## DATA PROVIDED
+ + +
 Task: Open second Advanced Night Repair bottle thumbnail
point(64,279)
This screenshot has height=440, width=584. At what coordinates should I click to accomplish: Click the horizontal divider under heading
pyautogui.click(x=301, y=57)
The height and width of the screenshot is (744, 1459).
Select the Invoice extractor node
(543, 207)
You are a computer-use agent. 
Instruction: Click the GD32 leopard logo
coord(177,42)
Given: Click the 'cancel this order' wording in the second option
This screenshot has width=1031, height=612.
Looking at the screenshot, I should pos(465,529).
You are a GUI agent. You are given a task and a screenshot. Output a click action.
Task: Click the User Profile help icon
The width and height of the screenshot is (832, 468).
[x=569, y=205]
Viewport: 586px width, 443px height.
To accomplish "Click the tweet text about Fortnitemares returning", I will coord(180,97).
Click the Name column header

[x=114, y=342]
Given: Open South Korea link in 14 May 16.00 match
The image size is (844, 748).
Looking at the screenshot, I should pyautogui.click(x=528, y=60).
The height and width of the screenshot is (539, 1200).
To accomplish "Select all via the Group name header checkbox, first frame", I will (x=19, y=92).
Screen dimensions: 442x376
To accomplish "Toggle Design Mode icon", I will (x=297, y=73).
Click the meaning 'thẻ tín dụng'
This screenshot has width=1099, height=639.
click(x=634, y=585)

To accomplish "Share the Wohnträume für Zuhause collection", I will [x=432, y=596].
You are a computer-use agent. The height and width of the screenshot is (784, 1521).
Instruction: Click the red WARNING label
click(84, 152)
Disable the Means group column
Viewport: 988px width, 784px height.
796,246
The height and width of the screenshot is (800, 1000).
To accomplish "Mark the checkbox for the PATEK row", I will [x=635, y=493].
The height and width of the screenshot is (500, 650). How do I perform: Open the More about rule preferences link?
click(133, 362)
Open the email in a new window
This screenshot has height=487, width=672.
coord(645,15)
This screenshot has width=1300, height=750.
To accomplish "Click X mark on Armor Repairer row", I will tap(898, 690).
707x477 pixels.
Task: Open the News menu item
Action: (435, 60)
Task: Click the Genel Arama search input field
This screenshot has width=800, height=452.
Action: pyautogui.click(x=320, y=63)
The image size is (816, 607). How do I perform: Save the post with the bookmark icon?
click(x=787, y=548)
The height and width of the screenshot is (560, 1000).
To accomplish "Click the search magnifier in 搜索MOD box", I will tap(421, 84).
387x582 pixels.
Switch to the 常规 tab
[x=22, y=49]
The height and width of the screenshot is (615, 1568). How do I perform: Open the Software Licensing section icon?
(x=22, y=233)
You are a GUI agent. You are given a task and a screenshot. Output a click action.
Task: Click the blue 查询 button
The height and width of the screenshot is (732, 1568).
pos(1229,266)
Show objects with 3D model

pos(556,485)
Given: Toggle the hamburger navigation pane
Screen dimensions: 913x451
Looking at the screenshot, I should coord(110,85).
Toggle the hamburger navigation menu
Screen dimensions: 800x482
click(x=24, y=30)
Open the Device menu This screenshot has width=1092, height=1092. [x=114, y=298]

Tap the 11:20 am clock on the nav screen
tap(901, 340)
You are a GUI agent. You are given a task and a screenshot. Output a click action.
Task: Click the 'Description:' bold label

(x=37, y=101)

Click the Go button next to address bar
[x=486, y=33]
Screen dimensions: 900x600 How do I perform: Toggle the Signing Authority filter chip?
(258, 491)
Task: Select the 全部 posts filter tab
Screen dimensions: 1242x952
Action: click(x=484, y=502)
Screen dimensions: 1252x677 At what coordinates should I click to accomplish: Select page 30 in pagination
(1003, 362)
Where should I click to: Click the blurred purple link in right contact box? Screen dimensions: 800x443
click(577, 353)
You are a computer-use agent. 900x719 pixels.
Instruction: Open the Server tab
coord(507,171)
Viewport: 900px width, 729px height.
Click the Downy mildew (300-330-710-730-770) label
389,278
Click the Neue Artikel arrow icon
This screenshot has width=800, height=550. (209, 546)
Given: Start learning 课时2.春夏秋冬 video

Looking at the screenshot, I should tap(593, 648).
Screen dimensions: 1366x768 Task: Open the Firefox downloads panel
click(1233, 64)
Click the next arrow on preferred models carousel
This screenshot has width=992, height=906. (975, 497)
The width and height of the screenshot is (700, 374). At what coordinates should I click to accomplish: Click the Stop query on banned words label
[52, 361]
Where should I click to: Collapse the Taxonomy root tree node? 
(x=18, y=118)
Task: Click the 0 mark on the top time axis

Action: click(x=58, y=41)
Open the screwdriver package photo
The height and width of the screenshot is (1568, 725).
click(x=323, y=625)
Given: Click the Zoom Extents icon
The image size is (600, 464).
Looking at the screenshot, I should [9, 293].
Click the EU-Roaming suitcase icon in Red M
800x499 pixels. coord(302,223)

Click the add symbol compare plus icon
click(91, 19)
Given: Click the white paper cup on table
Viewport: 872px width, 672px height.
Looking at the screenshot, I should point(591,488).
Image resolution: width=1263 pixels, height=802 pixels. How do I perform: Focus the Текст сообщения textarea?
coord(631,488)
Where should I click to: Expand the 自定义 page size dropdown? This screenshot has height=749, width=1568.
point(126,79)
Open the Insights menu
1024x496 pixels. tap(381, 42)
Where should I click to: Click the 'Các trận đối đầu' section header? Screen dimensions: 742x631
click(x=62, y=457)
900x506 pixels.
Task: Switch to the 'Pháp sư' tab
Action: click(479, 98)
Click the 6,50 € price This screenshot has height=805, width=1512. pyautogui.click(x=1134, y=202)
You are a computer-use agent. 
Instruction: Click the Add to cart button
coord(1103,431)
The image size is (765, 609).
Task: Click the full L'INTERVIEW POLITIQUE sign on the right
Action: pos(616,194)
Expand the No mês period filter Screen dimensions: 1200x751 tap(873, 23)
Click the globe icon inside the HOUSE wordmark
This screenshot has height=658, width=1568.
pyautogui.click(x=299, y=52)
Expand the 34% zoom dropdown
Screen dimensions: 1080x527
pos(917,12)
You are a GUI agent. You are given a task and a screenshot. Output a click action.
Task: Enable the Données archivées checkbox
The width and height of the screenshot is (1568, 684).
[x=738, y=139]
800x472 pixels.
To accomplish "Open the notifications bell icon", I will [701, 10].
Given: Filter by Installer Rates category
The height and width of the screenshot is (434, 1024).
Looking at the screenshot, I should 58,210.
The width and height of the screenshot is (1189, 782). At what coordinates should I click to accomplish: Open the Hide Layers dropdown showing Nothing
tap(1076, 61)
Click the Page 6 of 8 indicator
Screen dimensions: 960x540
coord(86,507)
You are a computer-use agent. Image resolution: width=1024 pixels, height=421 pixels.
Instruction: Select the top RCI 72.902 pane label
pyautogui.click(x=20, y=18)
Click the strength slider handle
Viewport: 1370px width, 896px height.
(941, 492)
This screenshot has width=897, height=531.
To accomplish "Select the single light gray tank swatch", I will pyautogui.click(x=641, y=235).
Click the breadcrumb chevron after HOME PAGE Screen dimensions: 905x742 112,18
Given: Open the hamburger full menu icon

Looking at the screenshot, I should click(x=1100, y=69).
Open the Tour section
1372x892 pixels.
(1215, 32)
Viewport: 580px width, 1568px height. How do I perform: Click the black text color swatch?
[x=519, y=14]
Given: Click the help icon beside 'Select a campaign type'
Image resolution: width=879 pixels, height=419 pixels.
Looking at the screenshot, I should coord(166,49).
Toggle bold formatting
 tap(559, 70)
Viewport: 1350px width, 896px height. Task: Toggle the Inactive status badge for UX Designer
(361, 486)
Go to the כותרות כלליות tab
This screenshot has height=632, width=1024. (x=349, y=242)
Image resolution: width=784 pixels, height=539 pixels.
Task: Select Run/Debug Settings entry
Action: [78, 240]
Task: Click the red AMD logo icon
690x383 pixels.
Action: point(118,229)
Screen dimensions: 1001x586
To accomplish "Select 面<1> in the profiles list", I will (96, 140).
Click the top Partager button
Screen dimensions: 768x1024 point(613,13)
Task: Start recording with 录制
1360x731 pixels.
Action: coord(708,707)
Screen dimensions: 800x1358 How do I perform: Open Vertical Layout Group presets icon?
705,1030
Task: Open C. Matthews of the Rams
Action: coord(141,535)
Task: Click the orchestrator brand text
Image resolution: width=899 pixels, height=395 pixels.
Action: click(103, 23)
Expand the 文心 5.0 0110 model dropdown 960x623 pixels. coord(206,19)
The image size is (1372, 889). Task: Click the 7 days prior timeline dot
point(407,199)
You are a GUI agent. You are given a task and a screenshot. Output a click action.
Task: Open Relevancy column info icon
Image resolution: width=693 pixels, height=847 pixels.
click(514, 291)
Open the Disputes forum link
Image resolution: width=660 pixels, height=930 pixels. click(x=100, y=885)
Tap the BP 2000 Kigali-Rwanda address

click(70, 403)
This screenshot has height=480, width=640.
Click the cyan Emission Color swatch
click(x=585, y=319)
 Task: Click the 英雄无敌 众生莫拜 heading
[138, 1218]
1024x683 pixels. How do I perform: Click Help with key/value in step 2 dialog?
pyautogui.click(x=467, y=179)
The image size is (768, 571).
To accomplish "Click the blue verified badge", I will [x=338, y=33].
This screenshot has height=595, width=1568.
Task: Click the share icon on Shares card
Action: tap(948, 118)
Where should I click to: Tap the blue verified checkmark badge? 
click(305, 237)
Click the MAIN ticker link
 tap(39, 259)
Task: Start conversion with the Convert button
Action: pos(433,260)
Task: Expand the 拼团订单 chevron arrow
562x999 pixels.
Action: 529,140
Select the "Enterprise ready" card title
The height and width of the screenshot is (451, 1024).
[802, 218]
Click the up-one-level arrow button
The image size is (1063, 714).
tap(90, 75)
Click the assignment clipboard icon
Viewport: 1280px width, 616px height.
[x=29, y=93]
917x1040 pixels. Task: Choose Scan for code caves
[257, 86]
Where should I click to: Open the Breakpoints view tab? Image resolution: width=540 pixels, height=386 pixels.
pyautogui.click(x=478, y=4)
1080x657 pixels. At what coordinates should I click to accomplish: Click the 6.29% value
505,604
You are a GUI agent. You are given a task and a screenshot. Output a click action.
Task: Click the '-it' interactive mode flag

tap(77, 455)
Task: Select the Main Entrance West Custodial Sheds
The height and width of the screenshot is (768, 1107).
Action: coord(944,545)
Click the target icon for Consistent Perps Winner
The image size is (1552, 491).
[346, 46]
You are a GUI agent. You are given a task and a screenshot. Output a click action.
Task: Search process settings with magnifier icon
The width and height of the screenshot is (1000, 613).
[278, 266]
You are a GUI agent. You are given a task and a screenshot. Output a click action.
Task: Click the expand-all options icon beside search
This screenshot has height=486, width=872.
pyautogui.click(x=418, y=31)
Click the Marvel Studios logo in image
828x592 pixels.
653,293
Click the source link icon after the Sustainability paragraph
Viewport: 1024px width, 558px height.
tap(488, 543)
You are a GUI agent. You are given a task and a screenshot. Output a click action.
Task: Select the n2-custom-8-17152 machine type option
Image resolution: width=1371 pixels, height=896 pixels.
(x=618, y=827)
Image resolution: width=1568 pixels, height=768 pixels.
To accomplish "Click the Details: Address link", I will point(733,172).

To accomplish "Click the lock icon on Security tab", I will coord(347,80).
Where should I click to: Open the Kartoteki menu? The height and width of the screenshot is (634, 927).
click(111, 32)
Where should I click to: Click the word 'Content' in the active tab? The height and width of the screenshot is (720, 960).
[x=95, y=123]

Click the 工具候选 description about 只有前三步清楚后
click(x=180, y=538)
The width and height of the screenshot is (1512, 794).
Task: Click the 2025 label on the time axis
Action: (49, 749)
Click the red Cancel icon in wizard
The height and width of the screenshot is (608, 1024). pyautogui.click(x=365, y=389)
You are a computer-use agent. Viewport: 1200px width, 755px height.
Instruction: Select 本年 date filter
+ + +
Using the records above, find the number of lines that contain the string "chevron", and give that number without further comment.

## PROBLEM SOLUTION
2